Top of EXTRACTED ENTRIES

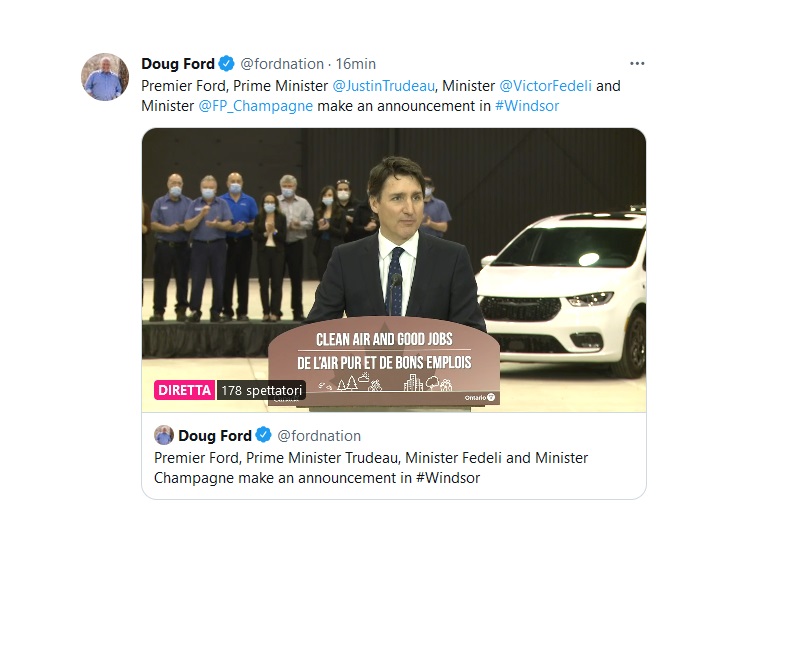Viewport: 788px width, 651px height.
Task: Open the quoted tweet text body
Action: (x=371, y=468)
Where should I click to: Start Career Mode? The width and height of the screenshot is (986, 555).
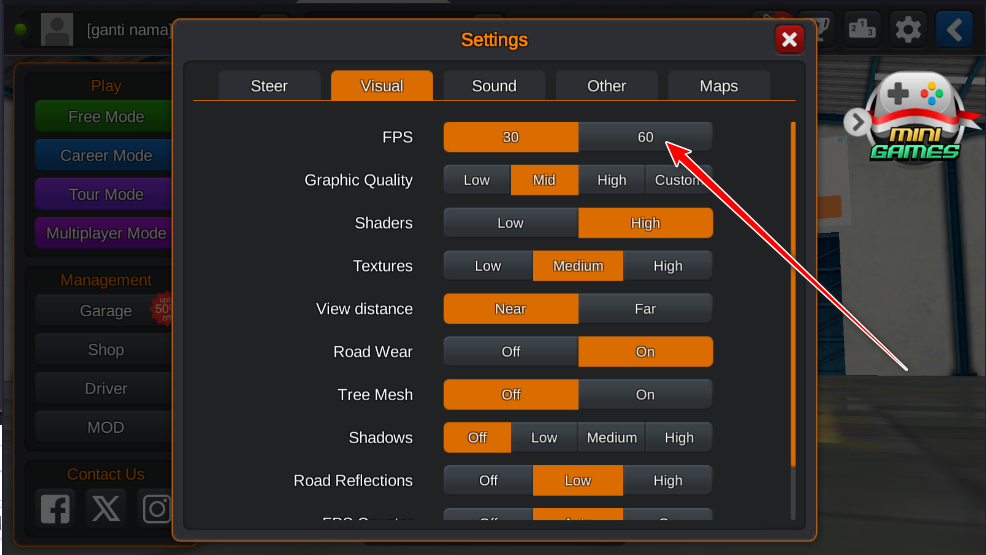[104, 155]
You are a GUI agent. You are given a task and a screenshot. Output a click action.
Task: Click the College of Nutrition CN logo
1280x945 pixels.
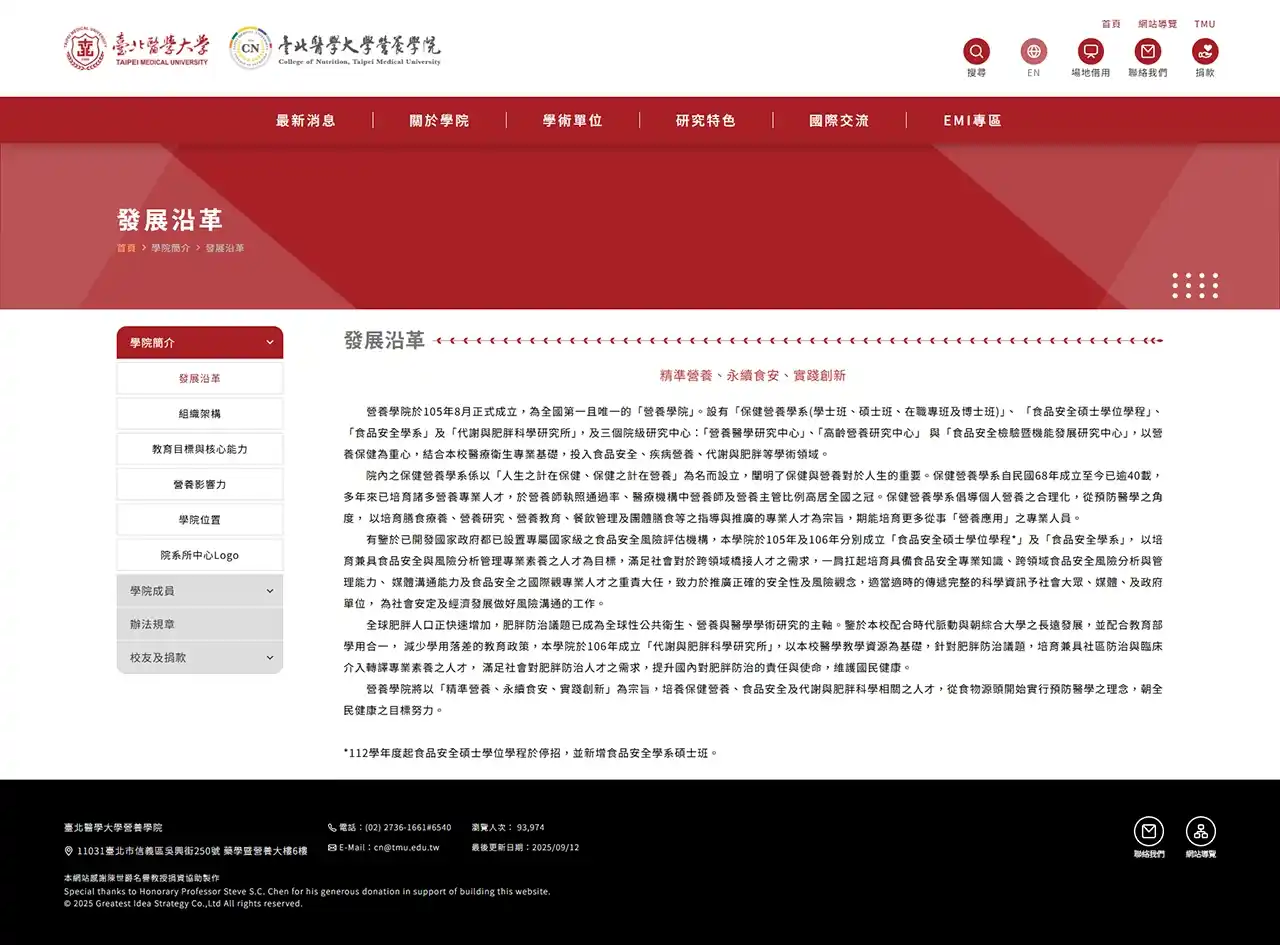(x=251, y=46)
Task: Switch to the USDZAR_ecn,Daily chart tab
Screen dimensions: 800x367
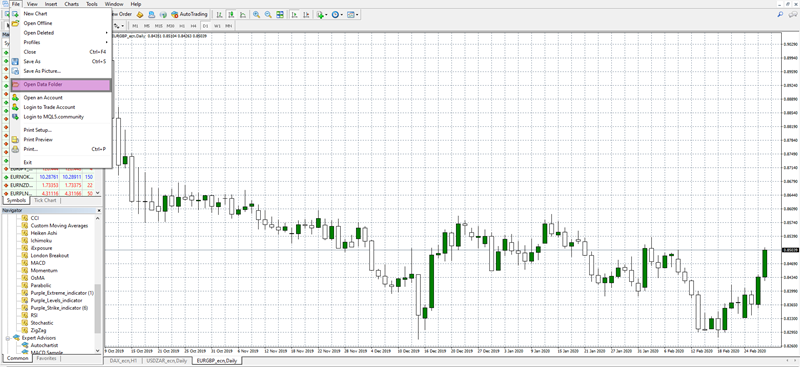Action: [165, 361]
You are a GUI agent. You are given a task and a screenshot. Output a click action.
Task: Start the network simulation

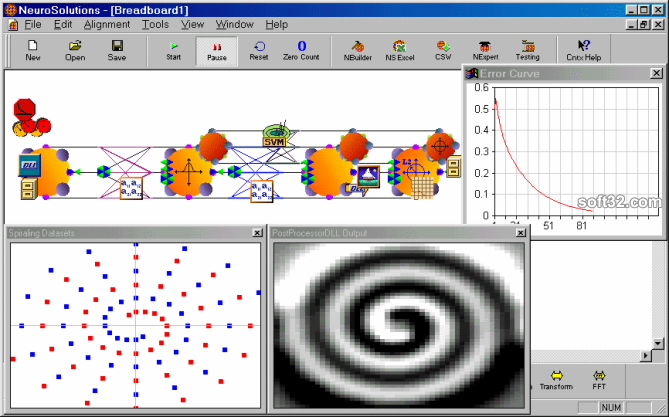click(174, 50)
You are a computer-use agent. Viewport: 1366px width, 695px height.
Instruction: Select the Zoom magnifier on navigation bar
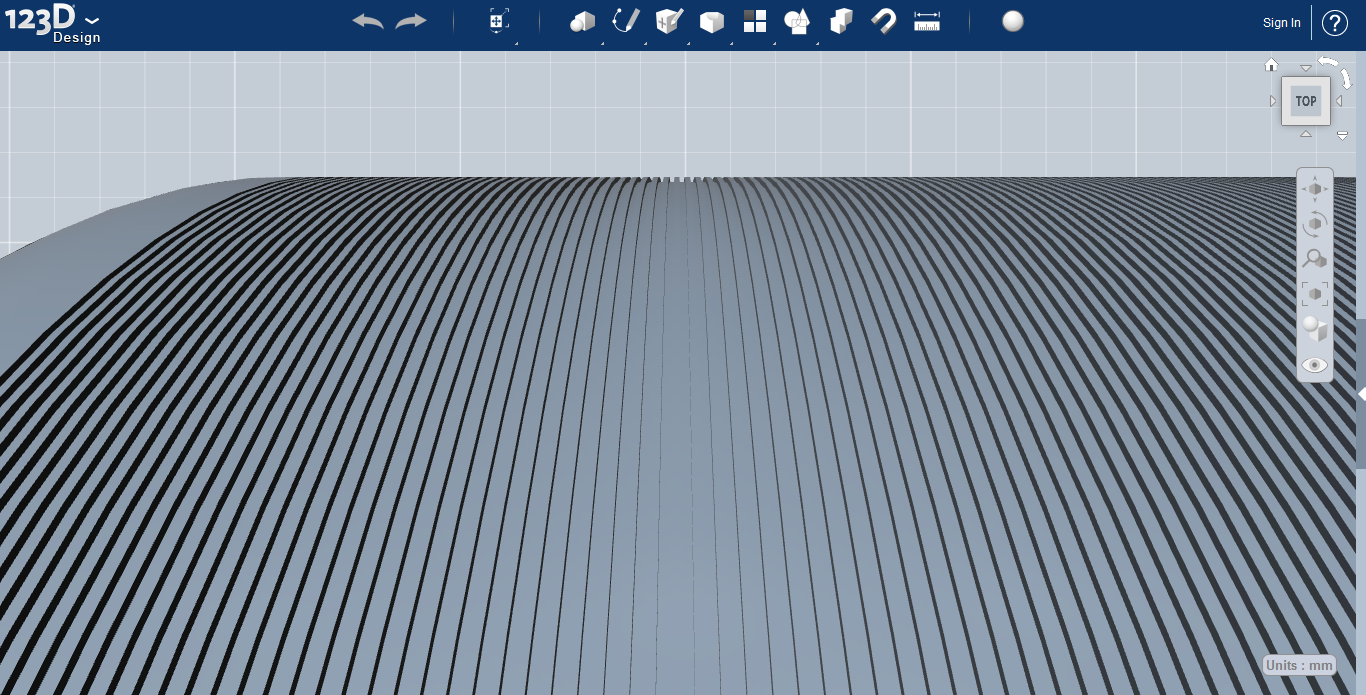[1314, 258]
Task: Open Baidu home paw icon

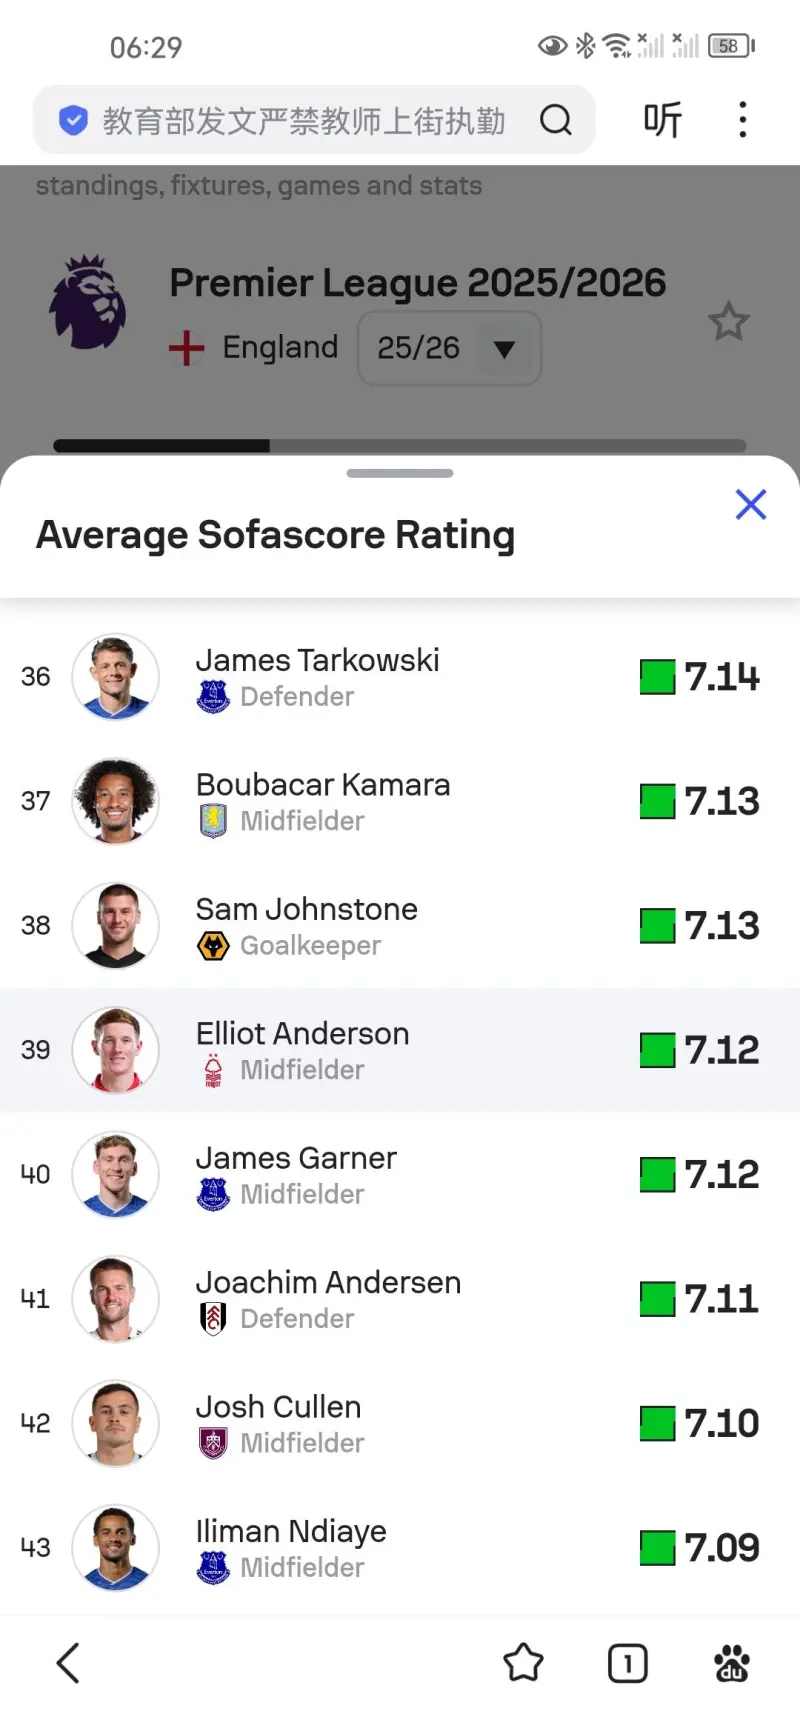Action: click(x=731, y=1663)
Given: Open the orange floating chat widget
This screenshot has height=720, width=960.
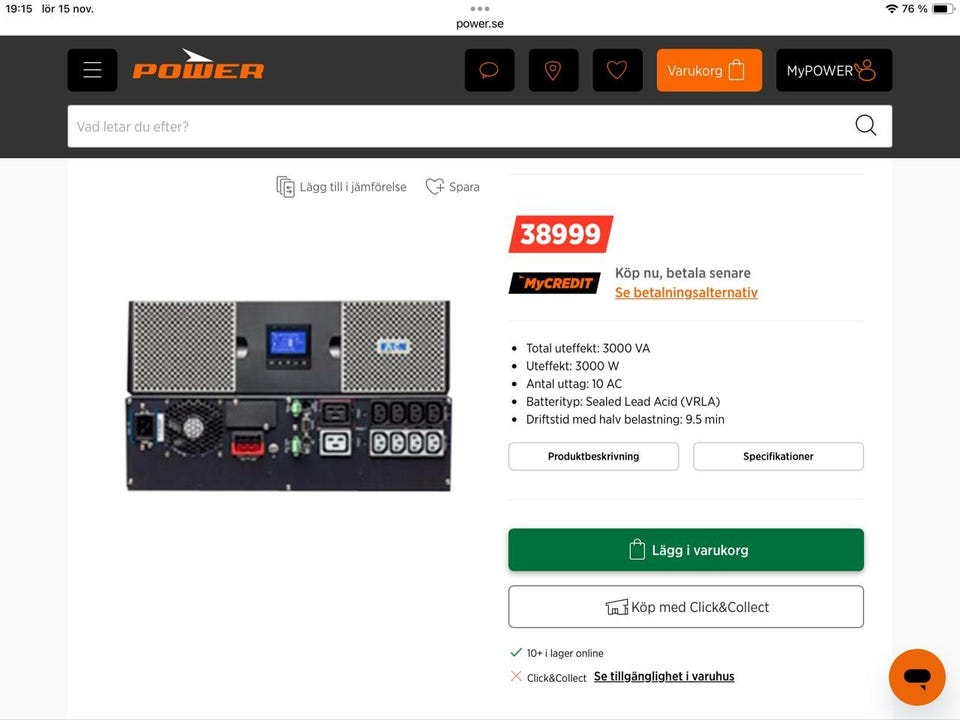Looking at the screenshot, I should point(917,677).
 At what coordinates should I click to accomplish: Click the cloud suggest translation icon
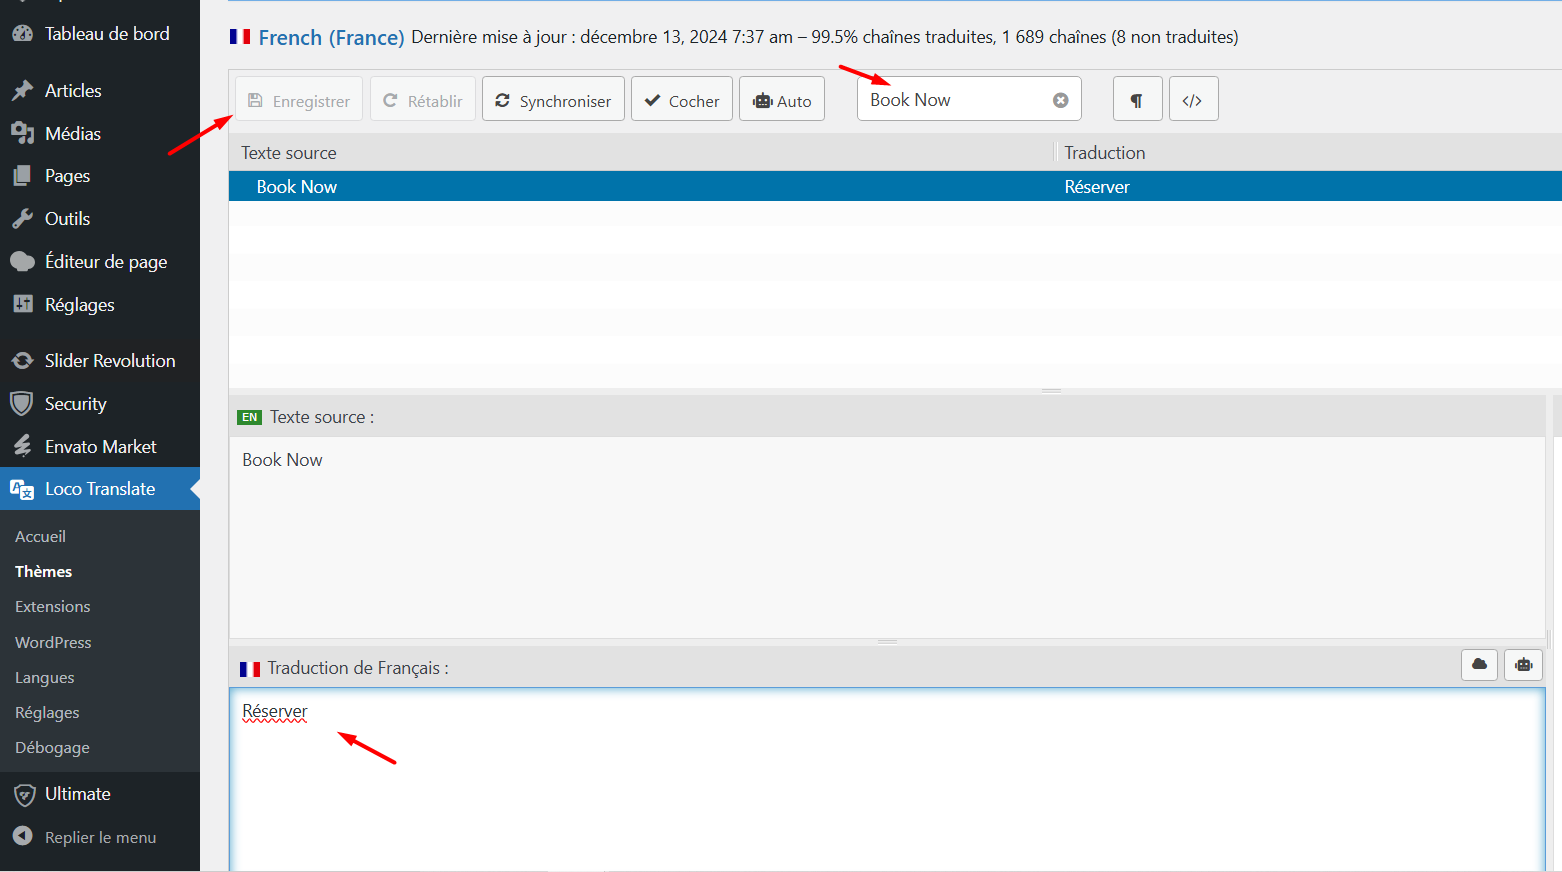(x=1479, y=665)
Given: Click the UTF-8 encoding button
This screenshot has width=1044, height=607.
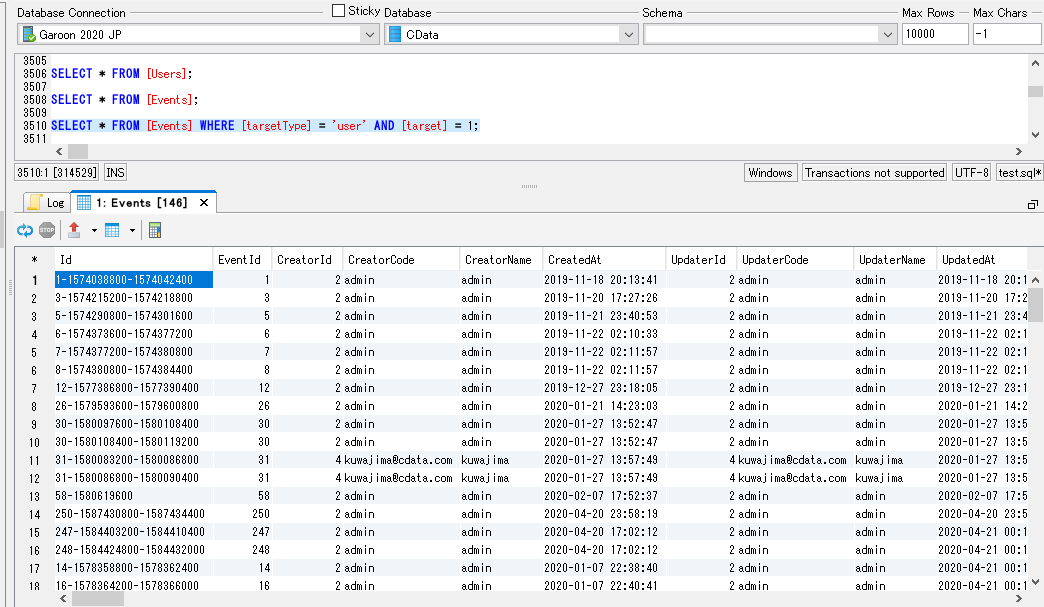Looking at the screenshot, I should [972, 172].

Bottom of EXTRACTED ENTRIES

[WHAT TO WORK ON]
Here the lines from the one with "Given: Click the UTF-8 encoding button" through the last line of the data above need to be repeated exactly, both included, and any picture omitted.

[SOLUTION TO THE EXERCISE]
Given: Click the UTF-8 encoding button
This screenshot has width=1044, height=607.
Looking at the screenshot, I should [972, 172].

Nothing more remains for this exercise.